New York - Former U.S. Representative
Anthony Weiner was sentenced to 21 months in prison on Monday
for sending sexually explicit messages to a 15-year-old girl,
setting off a scandal that played a role in the 2016 U.S.
presidential election.
Weiner, 53, started to cry as soon as the sentence was
announced by U.S. District Judge Denise Cote in Manhattan. His
wife Huma Abedin, an aide to Democratic presidential candidate
Hillary Clinton, was not in the courtroom and has filed for
divorce.
He pleaded guilty in May to transferring obscene material to
a minor, and agreed he would not appeal any sentence of 27
months or less.
"I was a very sick man for a very long time, but I'm also
responsible for the damage I have done," Weiner read from a
statement in court before he was sentenced. He said he was being
treated, and asked Cote to spare him prison and sentence him to
probation so he could continue treatment.
Weiner's lawyer, Arlo Devlin-Brown, said that while Weiner
exchanged sexually explicit messages with many women, all of the
others were adults.
Cote said she believed Weiner was suffering from an
addiction, and was serious about being treated. However, she
said it was important to deter others from committing similar
crimes.
"There is the opportunity to make a statement that could
protect other minors," she said.
"We are of course disappointed that Anthony was sentenced to
prison, particularly so given that Judge Cote found that the
treatment program Anthony had engaged in for the past year was
showing great promise and should be continued," Weiner's lawyer,
Devlin-Brown, said in a statement Monday afternoon.
Weiner declined to speak to reporters as he left the
courtroom.

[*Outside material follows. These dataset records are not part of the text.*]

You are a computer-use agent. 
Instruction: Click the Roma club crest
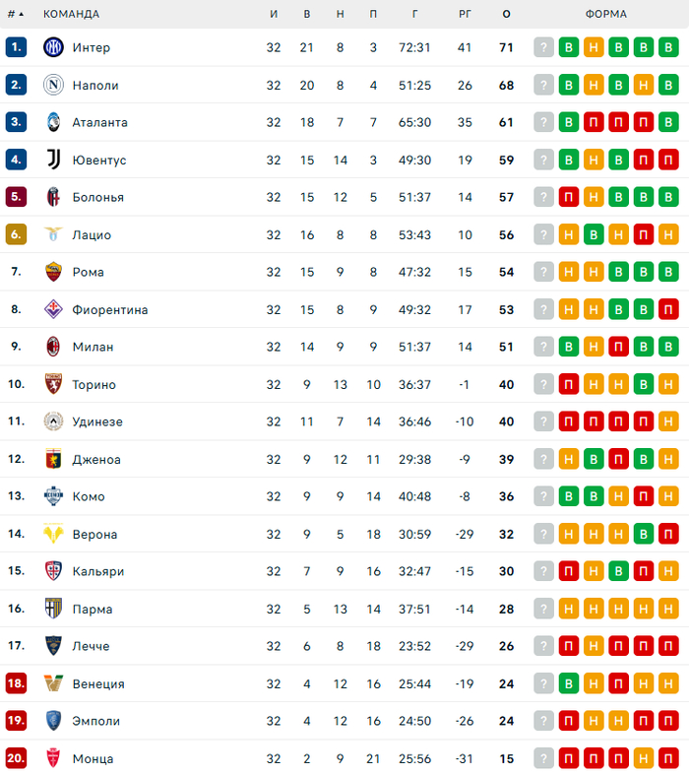pos(53,272)
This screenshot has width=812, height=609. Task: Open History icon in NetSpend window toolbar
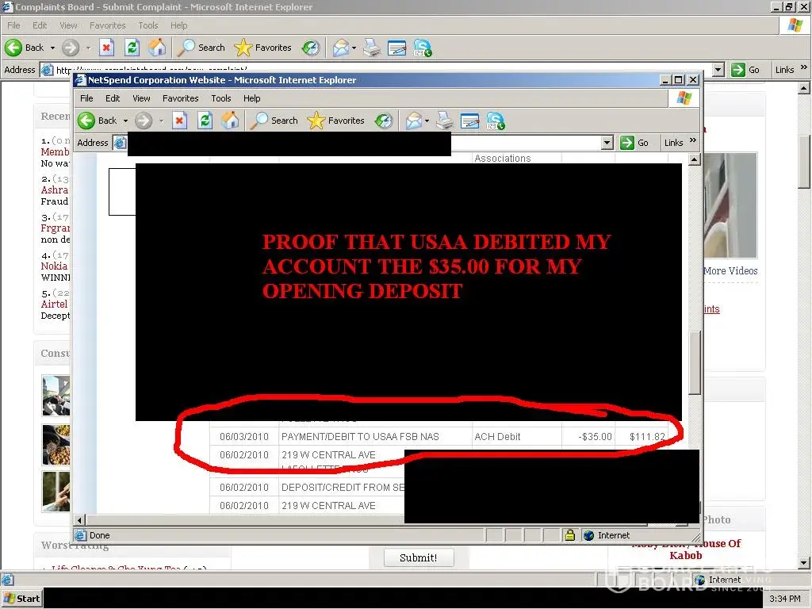[384, 121]
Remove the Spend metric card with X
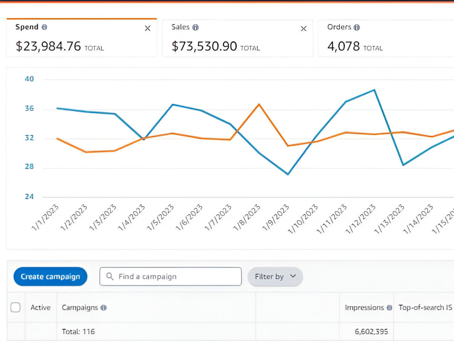The width and height of the screenshot is (454, 341). click(148, 28)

He was ordered to surrender by November 6.
The investigation into Weiner’s exchanges with a North
Carolina high school student roiled the 2016 U.S. presidential
campaign in its final days, when authorities found emails on
Weiner’s laptop from his wife.
Weiner, who wore his wedding band at the sentencing, and
Abedin have a son, Jordan, who is 5-years-old.
The discovery of the emails prompted James Comey, then
director of the Federal Bureau of Investigation, to announce in
late October that the agency was reopening its investigation
into Clinton’s use of a private email server while she was US secretary of state.
Clinton has said the announcement contributed to her upset
loss to Republican Donald Trump, who had accused her of
endangering national security by using the private server.
President Trump fired Comey in May amid the FBI’s probe into
whether his campaign colluded with Russia to defeat Clinton, a
claim the president has denied.
Weiner represented parts of New York City in the U.S. House
of Representatives for 12 years before resigning in 2011, after
it emerged that he had exchanged sexually explicit messages with
adult women.
In 2013, Weiner ran for New York City mayor, but dropped out
of the race when more lewd messages became public.